The 25th Annual Putnam County Spelling Bee

A Lighthearted Look at the Obsessiveness of Middle School Geeks

By: - Dec 04, 2023

Middle School is the worst.  For many, it’s a most difficult time of life – puberty with raging hormones, pimples, fear of the opposite sex, growth spurts.  For some, it becomes an anti-social time of escape – into a private world of computers or video games or books – to be a geek.

In “The 25th Annual Putnam County Spelling Bee,” we meet a diverse group of young teens bound by a common skill – spelling - and a common goal – winning.  Spelling excellence is a grinding and lonely pursuit.  All who compete in this Bee are nerds, but each in their own way, and each is motivated by a different set of circumstances.  The audience will recall kids they’ve known and enjoy a light-hearted and entertaining look at growing up.
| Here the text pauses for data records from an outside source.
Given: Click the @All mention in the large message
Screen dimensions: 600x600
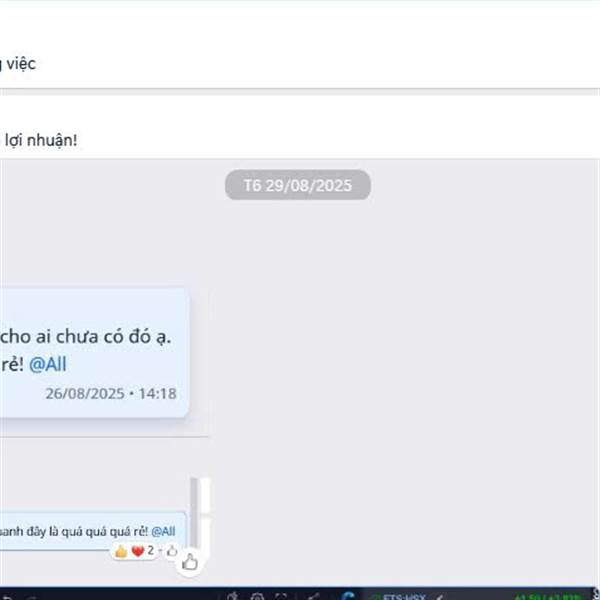Looking at the screenshot, I should [48, 364].
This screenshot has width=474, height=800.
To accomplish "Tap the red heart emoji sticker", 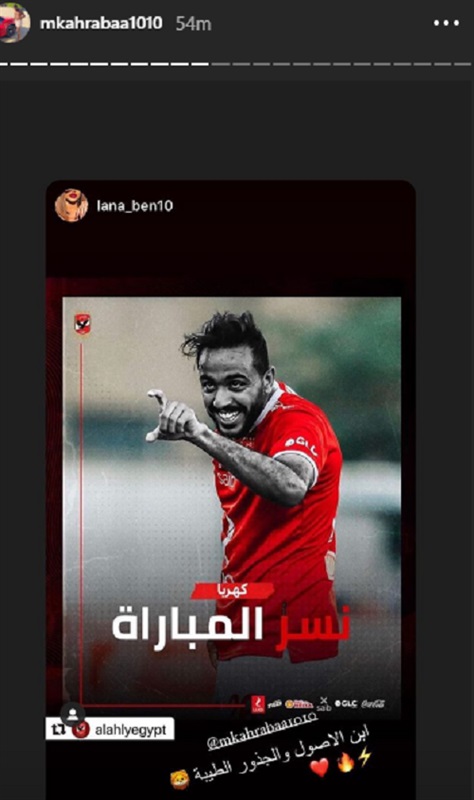I will tap(320, 767).
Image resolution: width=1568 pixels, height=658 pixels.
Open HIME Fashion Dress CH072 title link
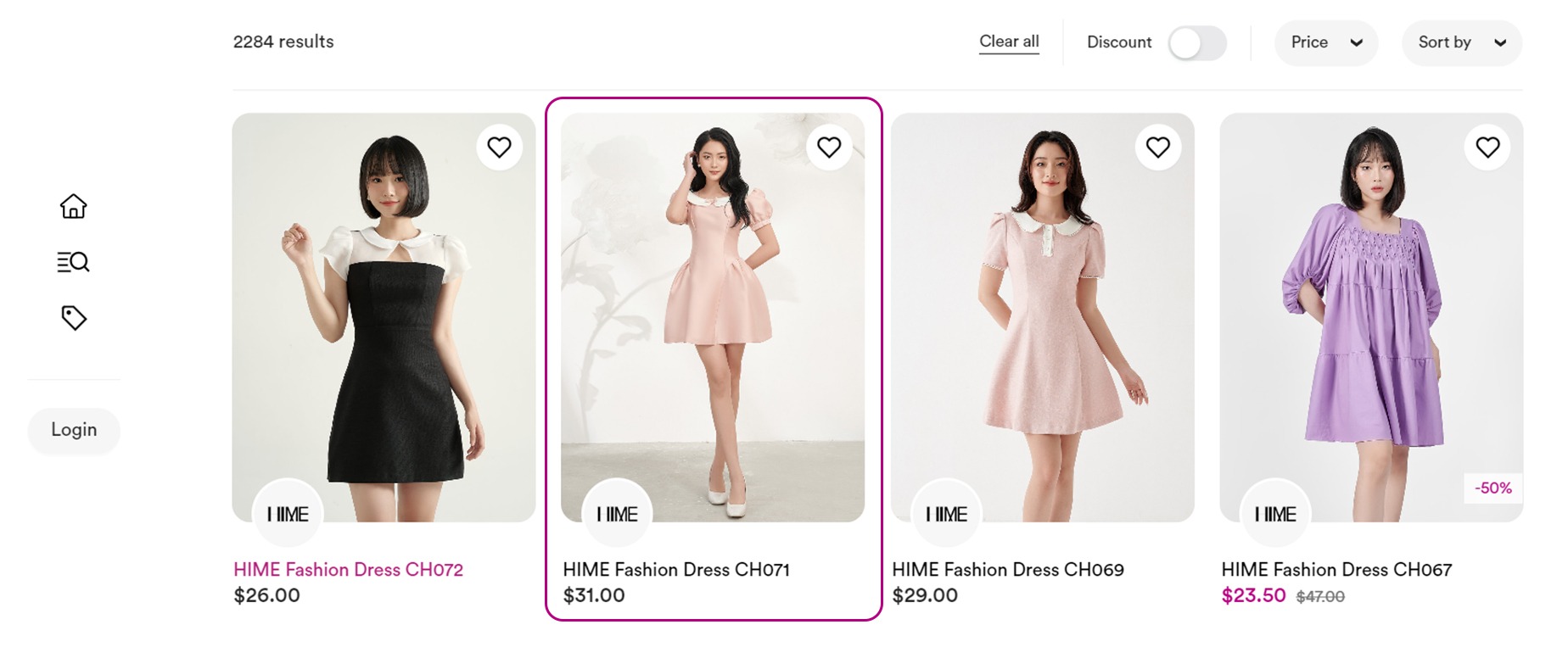(x=349, y=570)
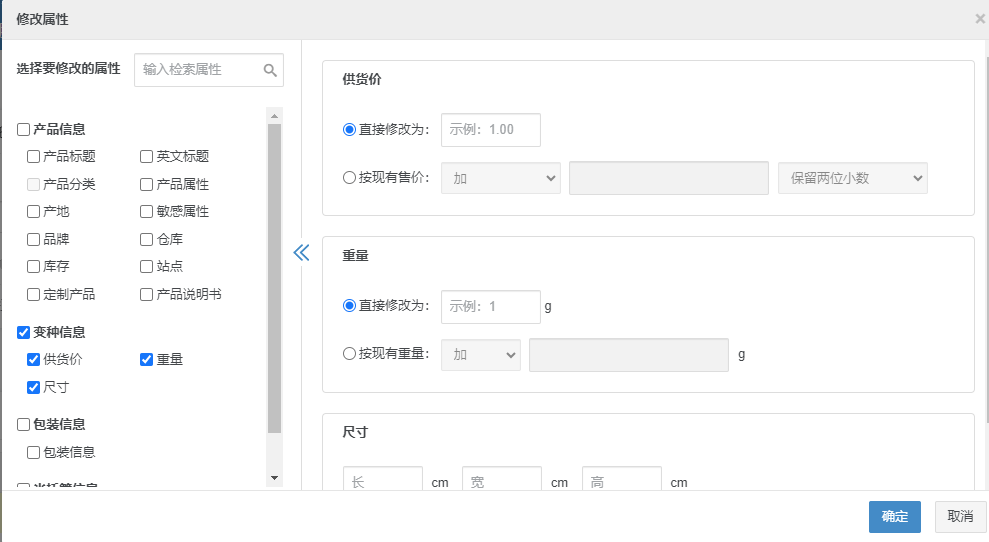Viewport: 989px width, 542px height.
Task: Select 按现有售价 radio option
Action: 349,178
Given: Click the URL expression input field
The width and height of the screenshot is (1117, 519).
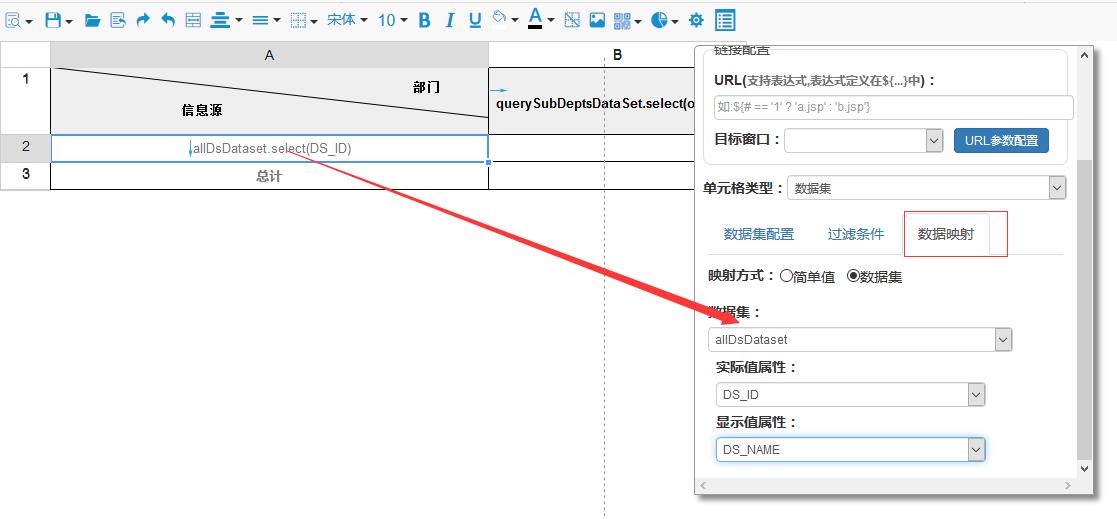Looking at the screenshot, I should point(892,107).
At one extreme of the competitors, Marcy Park (played by Mai Abe) is stereotyped as the Asian overachiever.  Living on only three hours of sleep a night, she speaks six languages and excels in everything from playing multiple musical instruments to championship rugby and hockey.  At the other extreme, Leaf Coneybear (Blake Kevin Dwyer) is not without competence, making his own over-the-top gaudy clothes.  However, he came in only third in his school but was advanced to the county finals because the top two had a scheduling clash and are attending a bat mitsvah.  An instinctive speller who is the least serious of the competitors, he seems to rely on trances to guide him to the right spelling.
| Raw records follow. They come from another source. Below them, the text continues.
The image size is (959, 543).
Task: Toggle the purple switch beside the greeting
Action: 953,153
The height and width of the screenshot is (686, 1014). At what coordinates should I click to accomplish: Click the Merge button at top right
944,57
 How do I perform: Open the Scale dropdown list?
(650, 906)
“…Spelling Bee” is a musical comedy that can be appreciated at different levels.  Superficially, it is what it is – funny characters in silly situations with low-brow humor, singing songs that disclose the ridiculousness around them.  But beneath the obvious, social commentary abounds.  Olive’s (Maia Campbell) absent mother is in an ashram in India, and her father doesn’t make time for her or have the $25 entry fee for the contest.  Logainne (Jenni Chapman) lisps, has two adoptive gay fathers, and a last name that is fodder for endless teasing.  William (Beau Bradshaw) is obsessive-compulsive, allergic to peanuts, and spells out letters with his “magic foot.”
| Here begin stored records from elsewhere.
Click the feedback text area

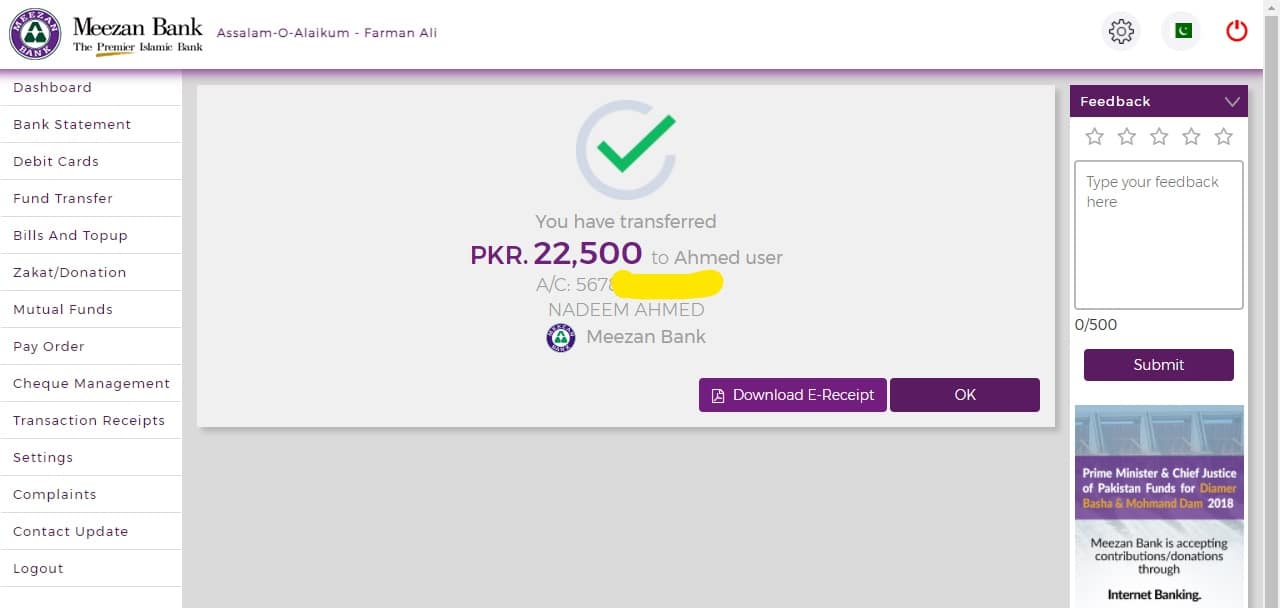tap(1159, 235)
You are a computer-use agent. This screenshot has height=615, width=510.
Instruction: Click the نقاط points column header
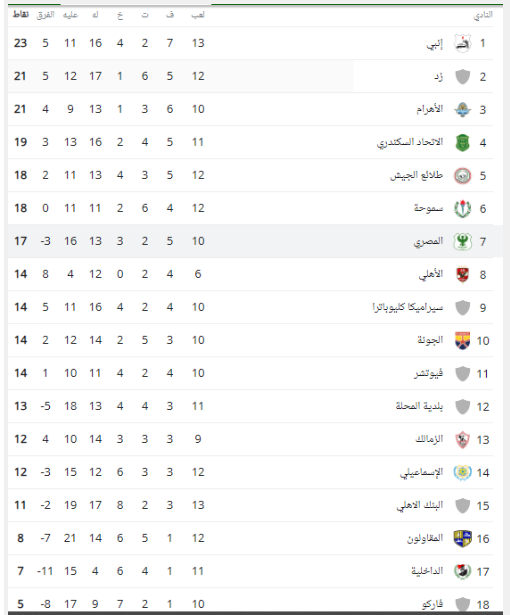(x=21, y=15)
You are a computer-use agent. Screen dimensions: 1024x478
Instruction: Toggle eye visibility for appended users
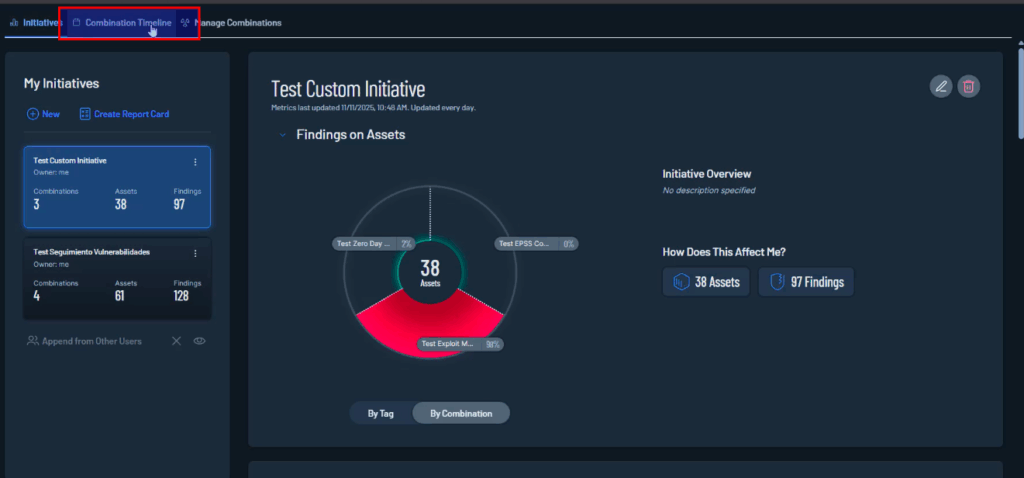pyautogui.click(x=199, y=341)
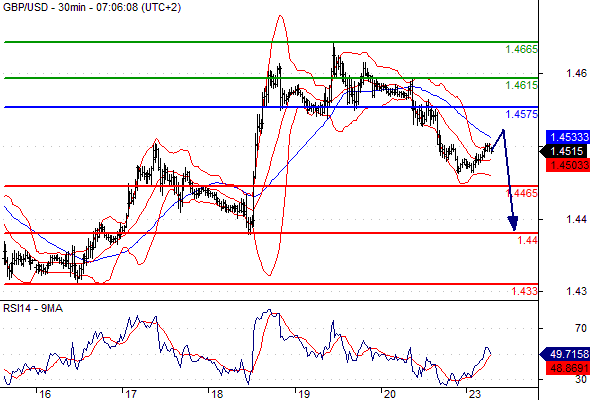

The play has some striking characteristics, the most obvious being that young teens are played by adults.  Happily, the actors are young enough and adopt suitable personalities so that the conceit works.  A unique element is that four members from the audience are brought to the stage to act as additional competitors.  This does create spontaneity that works well and will vary from one performance to another.  After being given easy words to spell, like cow, the interlopers are flushed out with impossibly difficult words.

Meanwhile, the situations and songs begin to reveal hidden traits, perhaps the most pervasive concerning the desire to win.  Some might be fiercely competitive, others wanting to lose to escape drudgery or expectations, and a couple maybe consider a sacrifice to advance a romantic relationship.  And of course, there is the ultimate embarrassment that any male who has gone through pubescence can relate to.  Chip (Dave J. Abrams) gets an erection at a most inopportune time.

The adults in the room are at least as amusing as the kids.  The self-promoting, center-of-attention number one real estate agent Rona (Molly Bell – exuberant and with a penetrating soprano voice) is the moderator, while parolee Mitch (Anthone Jackson) is doing his community service by acting as an escort for the participants.

The juiciest role however is Doug (Christopher Reber), a vice-principal who was banned from the Bee several years before for undisclosed unacceptable behavior, though he says that he’s in “a better place” now.  Apart from his general goofiness, when asked by a contestant, he provides a sentence using the word to be spelled.  Most are hilarious.  For instance, the sentence he gives for the word apoop is told with a mock Italian accent - “Drunken sailor Luigi tells his mates ‘I’ma goin apoop’.”  Of course, apoop refers to the stern of a ship, not to a bowel movement.  There are also little ditties about hasenpfeffer made famous by “Laverne and Shirley” and multiple words that are the names of South American rodents.

“The 25th Annual Putnam County Spelling Bee” will probably not appear on many people’s list of Best Ever Stage Musicals, but it brings guilty pleasure enjoyment with sustained humor from beginning to end.  The songs are fun if forgettable, with one exception.  The unchaperoned Olive, in response to the spelling word chimerical (highly unrealistic, wildly fanciful) appropriately reflects with the affecting lament, “The I Love You Song” (Mama, mama, mama) in which she imagines her parents as supportive.

TheatreWorks Silicon Valley has produced a winsome realization of the musical.  The ensemble of actors nail the personalities and inner lives of the kids, and the adult roles are played with equal authority.  All of the performers provide spot-on comic timing and singing voices to match.

“The 25th Annual Putnam County Spelling Bee” with music and lyrics by William Finn and book by Rachel Sheinkin is produced by TheatreWorks Silicon Valley and plays at Lucie Stern Theatre, 1305 Middlefield Road, Palo Alto, CA through December 24, 2023.